Le salon accueille de 8 à 10 personnes par jour
Elles sont toutes envoyées par différentes structures sociales ou par des associations, explique Nadège Moniez, responsable du salon solidaire. Après un passage à vide en 2016, l’association a rejoint le Groupe SOS, qui lutte contre l’exclusion, et se réorganise autour d’une équipe renforcée qui permet d’accueillir “8 à 10 personnes par jour, parfois sans rendez-vous, car les personnes en difficulté ont du mal à se mobiliser, à être à l’heure… ça fait partie de la précarité. On propose donc une certaine souplesse, même si on s’attache à dire aux femmes qu’il faut nous prévenir en cas d’absence.” Et 70% des femmes reçues sont seules, 30 % d’entre elles avec enfant(s). La moitié sont au RSA et 25% sans aucune ressource… “Ce pourcentage de femmes en situation précaire est alarmant : elles sont les plus touchées, confirme Lucia Iraci. On leur demande beaucoup de chose dans notre société, nous devons leur permettre de conserver une dignité. C’est très important quand on ne va pas bien de retrouver l’estime de soi. Je suis une faiseuse de beauté, c’est mon métier. Or, se sentir femme à nouveau, avoir la possibilité d’être comme les autres, c’est primordial.”
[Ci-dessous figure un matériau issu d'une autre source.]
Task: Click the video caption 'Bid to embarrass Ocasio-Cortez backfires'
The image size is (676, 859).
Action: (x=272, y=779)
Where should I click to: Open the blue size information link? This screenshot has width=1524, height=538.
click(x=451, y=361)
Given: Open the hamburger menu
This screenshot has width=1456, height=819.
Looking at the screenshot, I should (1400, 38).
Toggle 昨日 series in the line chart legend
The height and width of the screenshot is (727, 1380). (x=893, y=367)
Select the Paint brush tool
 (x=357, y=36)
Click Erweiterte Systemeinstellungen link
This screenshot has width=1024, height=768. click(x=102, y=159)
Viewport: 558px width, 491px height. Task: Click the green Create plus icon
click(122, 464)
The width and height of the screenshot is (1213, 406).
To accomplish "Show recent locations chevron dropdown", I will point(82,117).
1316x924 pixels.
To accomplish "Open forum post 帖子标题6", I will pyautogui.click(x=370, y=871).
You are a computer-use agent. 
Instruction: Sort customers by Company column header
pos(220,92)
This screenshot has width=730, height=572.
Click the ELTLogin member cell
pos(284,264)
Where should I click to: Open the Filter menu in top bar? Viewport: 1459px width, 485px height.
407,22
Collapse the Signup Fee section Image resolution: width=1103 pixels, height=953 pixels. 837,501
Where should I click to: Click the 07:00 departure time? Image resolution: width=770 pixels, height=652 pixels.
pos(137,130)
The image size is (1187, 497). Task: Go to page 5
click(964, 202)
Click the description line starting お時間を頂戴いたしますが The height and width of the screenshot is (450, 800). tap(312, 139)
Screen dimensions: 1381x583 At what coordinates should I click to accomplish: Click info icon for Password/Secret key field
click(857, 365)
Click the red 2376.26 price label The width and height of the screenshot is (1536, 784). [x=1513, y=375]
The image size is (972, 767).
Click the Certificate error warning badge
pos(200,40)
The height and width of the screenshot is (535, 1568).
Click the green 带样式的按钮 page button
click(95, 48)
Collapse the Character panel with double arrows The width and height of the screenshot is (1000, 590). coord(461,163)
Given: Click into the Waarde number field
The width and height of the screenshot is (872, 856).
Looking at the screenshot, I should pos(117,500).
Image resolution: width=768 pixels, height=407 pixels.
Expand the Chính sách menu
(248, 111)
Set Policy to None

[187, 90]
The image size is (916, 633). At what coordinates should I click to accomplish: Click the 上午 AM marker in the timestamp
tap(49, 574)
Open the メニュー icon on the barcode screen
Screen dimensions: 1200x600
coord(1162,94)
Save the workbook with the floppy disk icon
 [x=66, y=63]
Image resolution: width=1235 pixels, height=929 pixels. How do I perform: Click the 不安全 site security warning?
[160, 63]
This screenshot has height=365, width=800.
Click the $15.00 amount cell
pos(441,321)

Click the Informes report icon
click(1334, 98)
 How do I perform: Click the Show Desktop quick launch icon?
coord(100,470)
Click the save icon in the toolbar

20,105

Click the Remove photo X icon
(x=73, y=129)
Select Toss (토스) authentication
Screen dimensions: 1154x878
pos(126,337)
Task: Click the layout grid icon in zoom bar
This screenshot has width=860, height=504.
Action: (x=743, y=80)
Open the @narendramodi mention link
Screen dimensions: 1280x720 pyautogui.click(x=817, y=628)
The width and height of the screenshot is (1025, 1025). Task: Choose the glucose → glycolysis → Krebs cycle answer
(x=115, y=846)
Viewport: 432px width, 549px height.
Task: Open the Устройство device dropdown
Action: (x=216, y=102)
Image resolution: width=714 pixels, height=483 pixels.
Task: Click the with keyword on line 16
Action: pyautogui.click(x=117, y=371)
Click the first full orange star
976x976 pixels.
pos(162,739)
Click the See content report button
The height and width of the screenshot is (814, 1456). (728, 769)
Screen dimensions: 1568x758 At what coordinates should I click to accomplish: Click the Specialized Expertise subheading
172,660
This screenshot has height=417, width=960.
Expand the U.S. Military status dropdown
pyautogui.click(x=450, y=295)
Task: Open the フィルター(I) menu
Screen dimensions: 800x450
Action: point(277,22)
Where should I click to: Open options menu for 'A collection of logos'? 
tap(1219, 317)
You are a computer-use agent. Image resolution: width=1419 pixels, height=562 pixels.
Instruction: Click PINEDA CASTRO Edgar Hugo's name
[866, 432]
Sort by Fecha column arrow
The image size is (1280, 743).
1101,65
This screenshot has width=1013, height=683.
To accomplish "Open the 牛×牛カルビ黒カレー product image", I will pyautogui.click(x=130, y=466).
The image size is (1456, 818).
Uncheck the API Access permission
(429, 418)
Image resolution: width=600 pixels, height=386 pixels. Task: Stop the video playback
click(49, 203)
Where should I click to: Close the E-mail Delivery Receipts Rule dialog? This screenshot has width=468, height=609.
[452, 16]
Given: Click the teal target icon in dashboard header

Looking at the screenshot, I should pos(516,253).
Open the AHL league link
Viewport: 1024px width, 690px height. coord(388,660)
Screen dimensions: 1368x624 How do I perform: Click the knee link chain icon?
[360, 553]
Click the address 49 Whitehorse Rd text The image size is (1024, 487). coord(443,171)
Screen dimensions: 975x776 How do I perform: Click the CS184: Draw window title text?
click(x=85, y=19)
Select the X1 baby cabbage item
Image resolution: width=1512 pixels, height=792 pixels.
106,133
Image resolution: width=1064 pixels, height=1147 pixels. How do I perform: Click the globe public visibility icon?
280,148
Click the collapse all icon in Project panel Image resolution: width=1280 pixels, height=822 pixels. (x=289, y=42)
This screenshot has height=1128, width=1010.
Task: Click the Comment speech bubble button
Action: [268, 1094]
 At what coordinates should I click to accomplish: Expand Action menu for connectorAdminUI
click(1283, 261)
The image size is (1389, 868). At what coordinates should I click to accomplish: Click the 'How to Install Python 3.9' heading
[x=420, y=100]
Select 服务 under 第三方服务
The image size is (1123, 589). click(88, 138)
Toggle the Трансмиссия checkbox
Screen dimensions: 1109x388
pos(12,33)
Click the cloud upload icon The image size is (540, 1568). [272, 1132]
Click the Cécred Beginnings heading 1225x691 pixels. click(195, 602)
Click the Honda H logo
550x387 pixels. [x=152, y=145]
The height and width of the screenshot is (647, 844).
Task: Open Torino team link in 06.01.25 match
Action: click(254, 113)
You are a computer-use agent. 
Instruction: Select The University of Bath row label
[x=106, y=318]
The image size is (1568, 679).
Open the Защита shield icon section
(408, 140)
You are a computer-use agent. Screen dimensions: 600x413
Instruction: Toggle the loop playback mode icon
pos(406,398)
Pendant que Samia se détend, Christine s’installe, venue noircir ses racines blanchies par l’âge : “C’est une association qui m’a conseillé de venir ici. On m’a dit que c’était un salon qui aidait les femmes à être coquette. C’est important la féminité : ça donne du punch.” Melissa, une coiffeuse bénévole en réinsertion, s’active alors que le reste de l’équipe de l’institut s’affaire à ranger un stock de produits envoyé par Yves Rocher. Ils seront distribués aux femmes prises en charge. Dans le dressing, des vêtements sont soigneusement pendus, des accessoires – lunettes, colliers, bijoux – accessibles à la vente ou au prêt. Pour quelques euros, les femmes peuvent être relookées grâce aux nombreux sponsors : L’Oréal, Sisley, Caroll… Chacun participe à son niveau.
Trois euros symboliques
Brushing terminé, Samia affiche un sourire jusqu’aux oreilles. “Ce sont vraiment des professionnelles”, lance-t-elle, des étoiles dans les yeux. Impeccablement coiffée, la jeune femme s’acquitte des trois euros symboliques pour l’accès au salon et cale un rendez-vous la semaine suivante pour des soins esthétiques. “C’est souvent par la coiffure et l’esthétique que les femmes découvrent les autres possibilités du salon qui ne lui coûteront pas plus cher”, explique Nadège Moniez. Le tarif a été instauré pour créer une relation de “cliente” avec ces femmes qui reprennent ainsi leur place dans la société, à l’identique de celle des autres femmes, même si chaque soin est adapté à la fragilité des profils. C’est le cas de la socio-esthétique : “Un soin support qui fait de l’esthétique un outil, une passerelle avec les milieux plus médicalisés ou sociaux, explique Rachel, socio-esthéticienne. Il y a des problèmes de peau qui sont typiques de certaines situations sociales… Il s’agit pour nous d’envisager la personne dans sa globalité pour lui apporter les soins et l’attention adéquats.” Qui plus est, la question de la transmission du savoir est au centre des préoccupations de l’équipe : créer ses propres produits, faire soi-même, reprendre la main sur son bien-être et, par conséquent, sur sa vie. Samia passe le pas de la porte, toujours fermée de l’intérieur pour maintenir une ambiance de sérénité et de confidentialité. Elle arbore un sourire confiant. Elle peut se projeter de nouveau dans sa vie, la tête haute.